Österreich mit leicht belebter Nachfrage bei Jungstieren.

Wien, 21. Juli 2015 (aiz.info). - Am europäischen Rindermarkt ist in den meisten EU-Ländern das Angebot bei Jungstieren begrenzt, das aber meist für die ruhige Nachfrage ausreicht. Die Preise sind durchgehend unverändert. Bei weiblichen Schlachtrindern ist das Angebot regional sehr uneinheitlich, in den meisten Regionen wird von einem steigenden Angebot aufgrund von Trockenheit und niedrigeren Milchpreisen berichtet. Die Erlöse in dieser Kategorie sind generell rückläufig.

In Österreich ist das Angebot bei Jungstieren stabil. Aufgrund verschiedener Verkaufsaktivitäten im Lebensmittelhandel ist die Nachfrage leicht belebt. Die Preise für Jungstiere, Ochsen und Kalbinnen sind in der laufenden Woche unverändert. Bei Schlachtkühen ist die Angebotssituation regional unterschiedlich jedoch generell leicht steigend. Die Notierungen sind nochmals leicht rückläufig. Bei Schlachtkälbern verknappt sich das Angebot erneut, die Preise sind leicht steigend.

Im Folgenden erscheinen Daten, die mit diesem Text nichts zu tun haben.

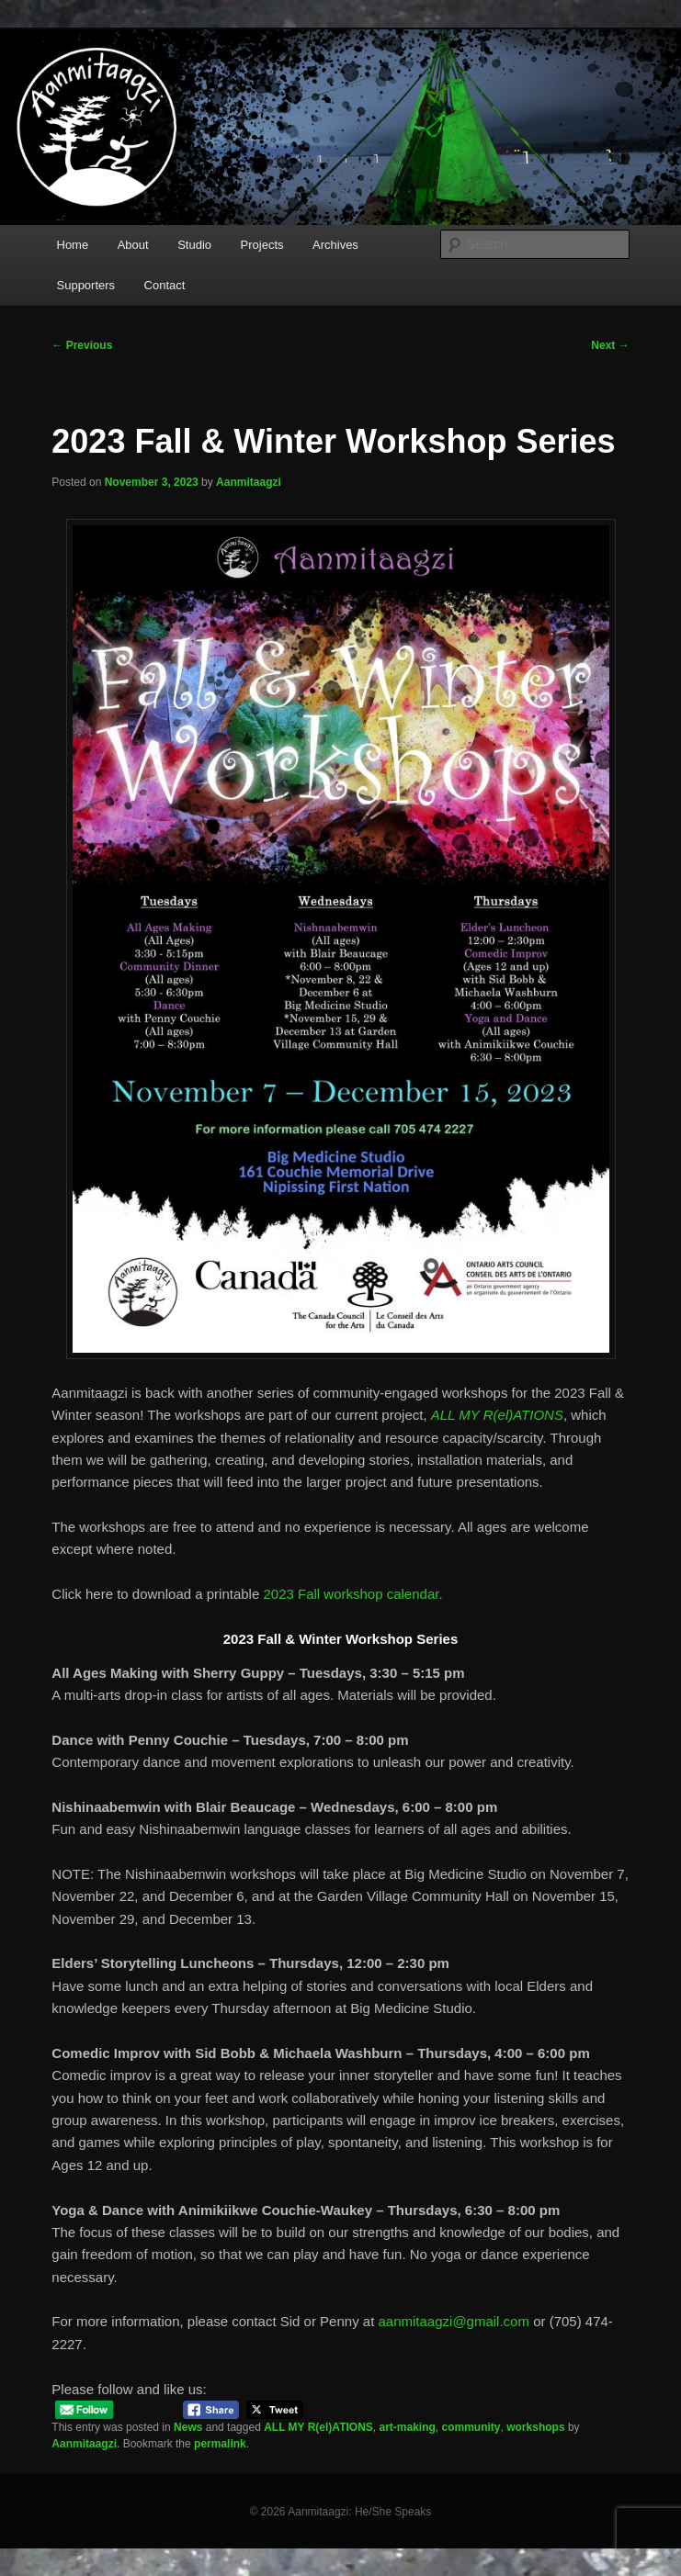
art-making (407, 2427)
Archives (335, 245)
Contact (165, 285)
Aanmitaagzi (248, 482)
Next (610, 345)
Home (73, 245)
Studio (194, 245)
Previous (81, 345)
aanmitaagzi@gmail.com (454, 2321)
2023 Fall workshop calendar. (352, 1594)
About (133, 245)
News (188, 2427)
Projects (262, 245)
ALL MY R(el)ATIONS (318, 2427)
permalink (220, 2443)
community (471, 2427)
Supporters (86, 285)
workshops (535, 2427)
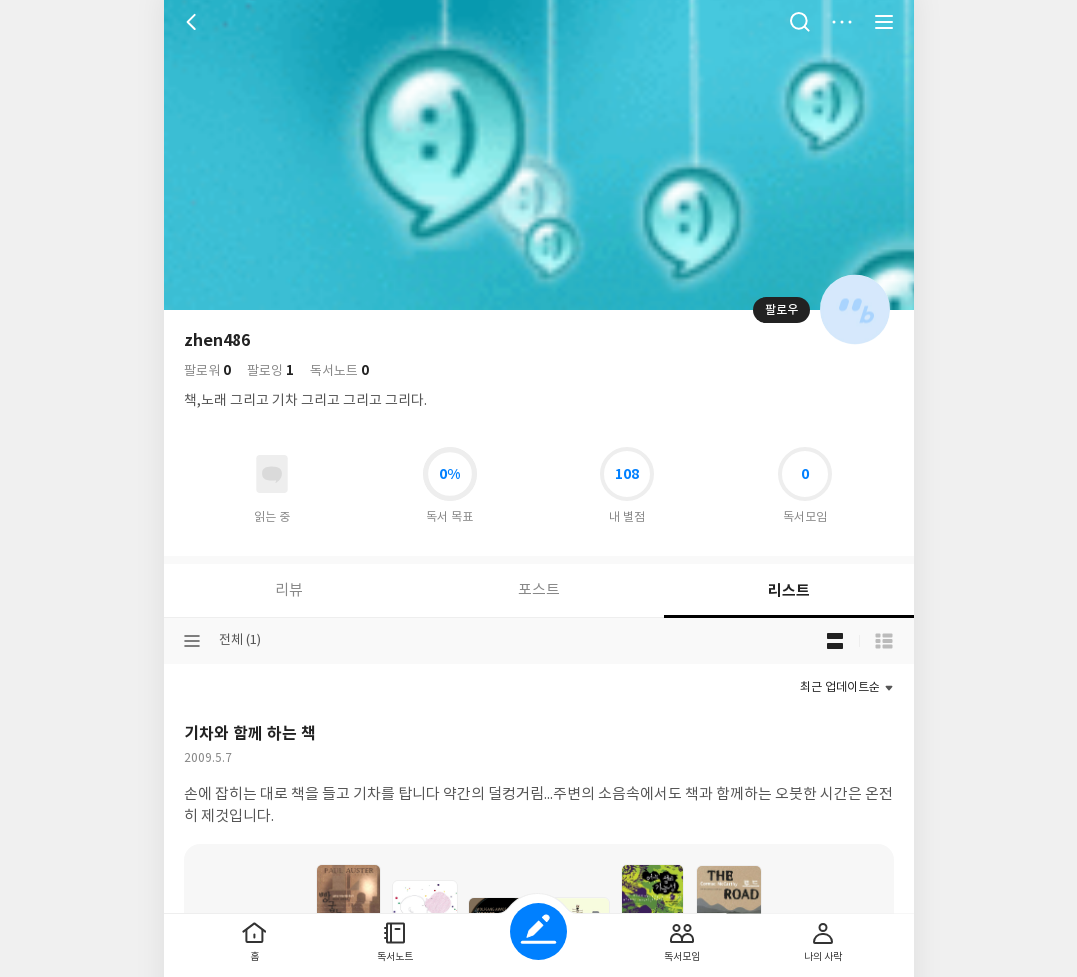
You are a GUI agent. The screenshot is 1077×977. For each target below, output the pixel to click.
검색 (800, 22)
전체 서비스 (884, 22)
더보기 (842, 22)
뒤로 (194, 22)
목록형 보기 (884, 641)
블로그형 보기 (835, 641)
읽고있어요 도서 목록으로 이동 (272, 474)
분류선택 (192, 641)
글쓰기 (538, 931)
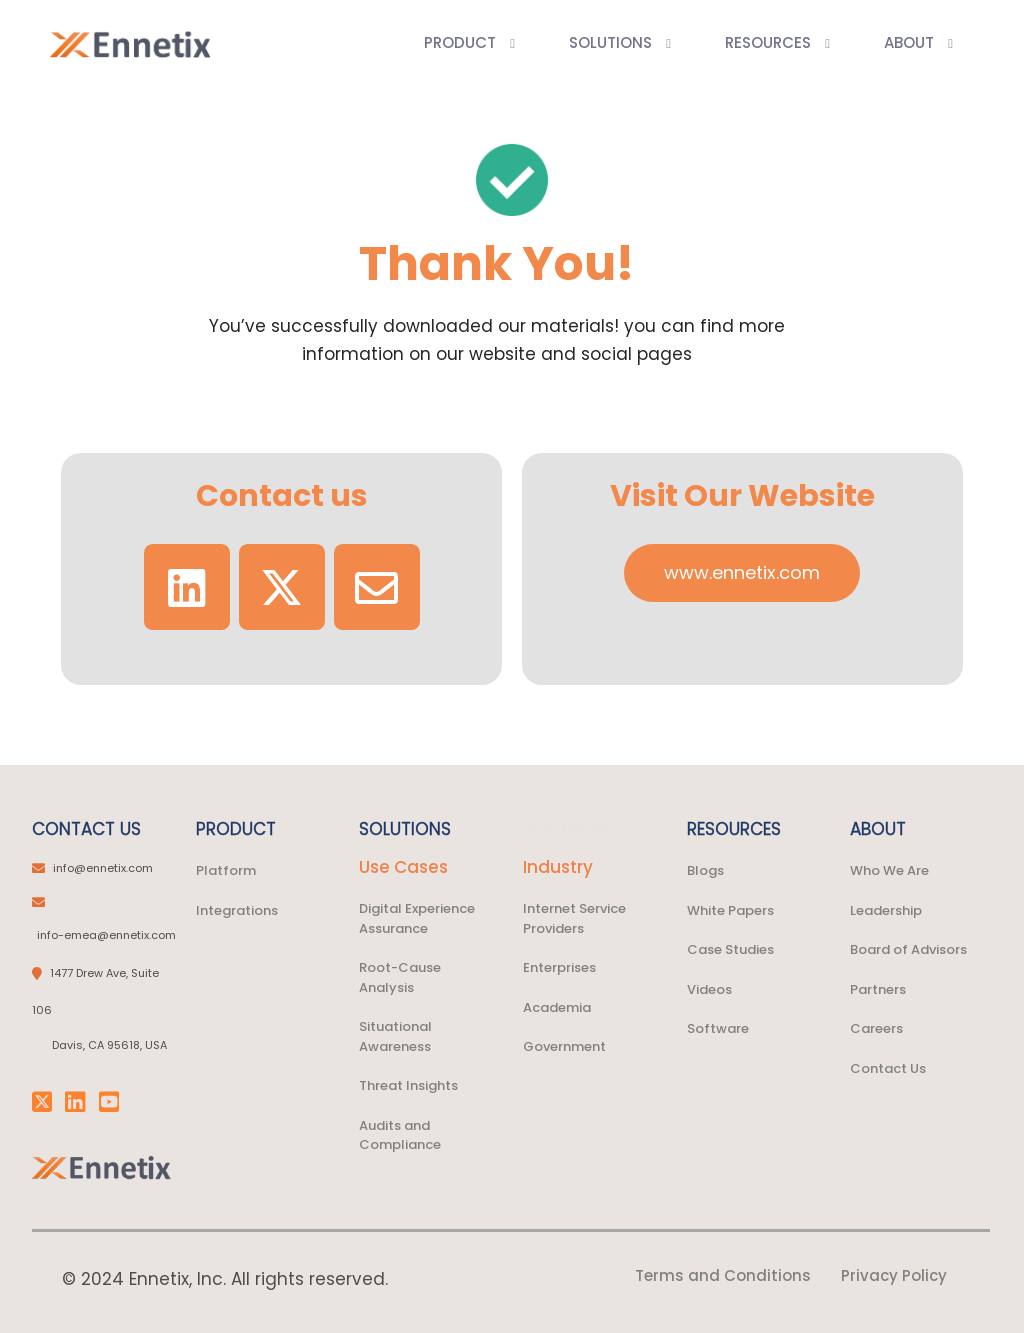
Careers (876, 1028)
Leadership (886, 910)
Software (718, 1028)
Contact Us (888, 1068)
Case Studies (730, 949)
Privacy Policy (894, 1275)
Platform (226, 870)
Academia (557, 1007)
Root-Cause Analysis (400, 977)
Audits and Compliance (400, 1135)
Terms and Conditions (723, 1275)
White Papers (730, 910)
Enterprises (559, 967)
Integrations (237, 910)
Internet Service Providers (574, 918)
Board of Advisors (908, 949)
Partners (878, 989)
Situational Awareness (395, 1036)
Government (564, 1046)
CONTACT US (86, 829)
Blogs (705, 870)
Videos (709, 989)
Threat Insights (408, 1085)
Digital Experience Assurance (417, 918)
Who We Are (889, 870)
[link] (102, 1167)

Die Österreichische Rinderbörse erwartet diese Woche bei der Vermarktung von Jungstieren der Handelsklasse R2/3 einen Basispreis von 3,44 Euro netto je kg Schlachtgewicht und für Kalbinnen 3,19 Euro. Die Kuhpreise notieren bei 2,53 Euro, für Schlachtkälber werden 5,35 Euro gezahlt. Bei den angegebenen Basispreisen handelt es sich bekanntlich um Bauernauszahlungspreise ohne Berücksichtigung von Qualitäts- und Mengenzuschlägen.